(originally posted 21 April 2009 on CIO.com)
http://tinyurl.com/talgolan-cio-blog-20090421
Over the past six months, we’ve found ourselves in an extraordinary set of economic conditions, that, as we are constantly reminded, we haven’t seen in years, decades, or as the cincher the media loves to use to really drive home the point – the Great Depression. Companies are doing more with less, cutting resources back in all departments and being forced to make difficult decisions about what their organization fiscally values.
IT departments are no exception; however, these teams are in the unique position where operations must go on under two sets of unprecedented conditions: an economic climate that stresses fiscal responsibility above all else, in conjunction with an unparalleled set of e-mail security threats that worsen by the day.
What is an IT department to do? Compromise security to preserve financial goals? Sit and wait? Or, hidden option C, take a few tough lessons from our depression-era counterparts and optimize services while avoiding expensive investments? If you’re thinking about going with the latter, here I discuss the first step: protect the server as the costliest and most important network component.
Go Back to the Basics
E-mail is the lifeblood of contemporary business communications. Any breakdown in this mission-critical tool and most companies come to a virtual halt – the crowds become just a little bit larger at the water cooler, and you’ll find the IT team in a strategy huddle in the server room.
In this type of environment, an IT department’s primary task is to keep the network infrastructure focused on and undistracted from its role of managing inbound and outbound e-mail—quickly and securely. However, despite a natural expectation that something so mission-critical will have iron-clad protection, from an insider’s perspective it is one of the most vulnerable corporate components – threats go far beyond the annoyance of spam to include malicious components such as phishing attacks, worms, Trojans, bots, and other Internet crimeware.
Under this set of circumstances, more than ever, it’s important to do the simple things exceedingly well, and keep the focus on the core of the organization’s infrastructure: the server. Doing what’s best for the server is usually in the best interest of the entire organization, including that of your team. Employing simple strategies that are in line with this focus will pay off by giving you the edge it takes to weather these conditions.
Make Do With What You Have
Give the Server a Focused and Undistracted Role
Because servers are robust tools demanding significant processing power, using an e-mail security solution for the heavy e-mail security lifting keeps the server focused on its core competencies. Resources that are able to take the e-mail burden off of the server should be utilized to the fullest extent possible, allowing server resources to be diverted to core assignments. Organizations may be surprised at how much bandwidth their organization’s e-mail traffic requires, and similarly what the true value of that additional bandwidth is.

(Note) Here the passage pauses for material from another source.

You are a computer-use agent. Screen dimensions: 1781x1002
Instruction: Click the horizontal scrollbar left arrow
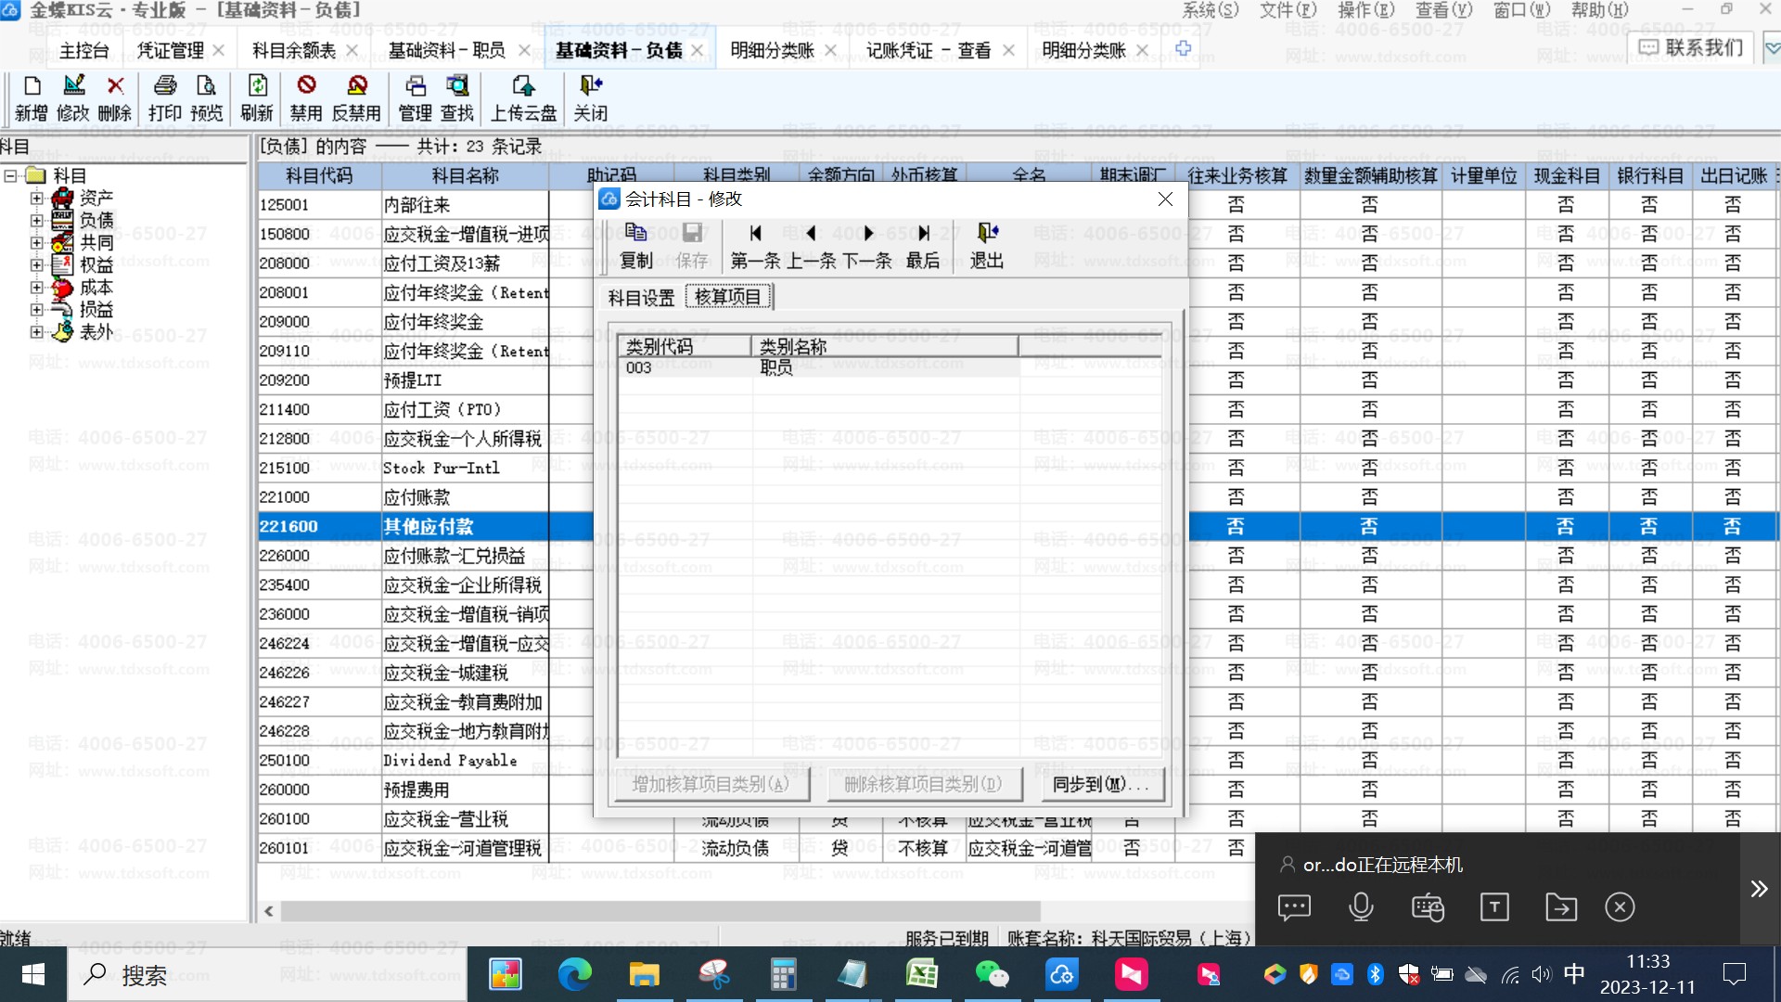tap(269, 911)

Sidestep Server Upgrades and Replacements
Organizations that are preserving Microsoft Exchange 2000, 5.5 or earlier versions don’t benefit from any form of sender DNS checking or recipient checking on inbound e-mail communications. In-house resources that are able to perform these checks before e-mail enters the network boosts a department’s e-mail infrastructure security, but do not require additional server resources. These potentially performance-amplifying tools dramatically reduce the volume of e-mail burdening the infrastructure and mitigate the need for pricey server upgrades or replacements.
Protect the Server from Outside Exposure
Deploying an e-mail security appliance first in the line of defense (behind the corporate firewall) buffers the server from unnecessary outside communication, and takes
full responsibility for anti-spam/anti-virus processing and bandwidth. Solutions configured to sit in front of the server mitigate exposure and are able to handle inbound/outbound e-mail communication as well as the accompanying assaults.
Employ Smart Host Services
An e-mail security appliance with smart host services can protect the server from communicating directly over SMTP with outside servers—always risky—and provides a “perfect” delivery path within the internal network. One with mailbagging support does away with the need for “non-deliverable” status messages to be generated or e-mails to be resent, both of which distract and contribute to annoying e-mail volley.
Invest Wisely
When there is an opportunity to invest in your department’s e-mail infrastructure: invest wisely. Choose solutions and technologies that will support, boost and protect the existing infrastructure as opposed to those options that will further tax already limited resources. To those who don’t believe: there is always a better way and there are always new and innovative options to those age old problems you thought had been solved five years ago. Taking the time to research the problem up front and finding a solution that will actually solve the problem will pay off multiple times over in the form of you and your team’s time and sanity.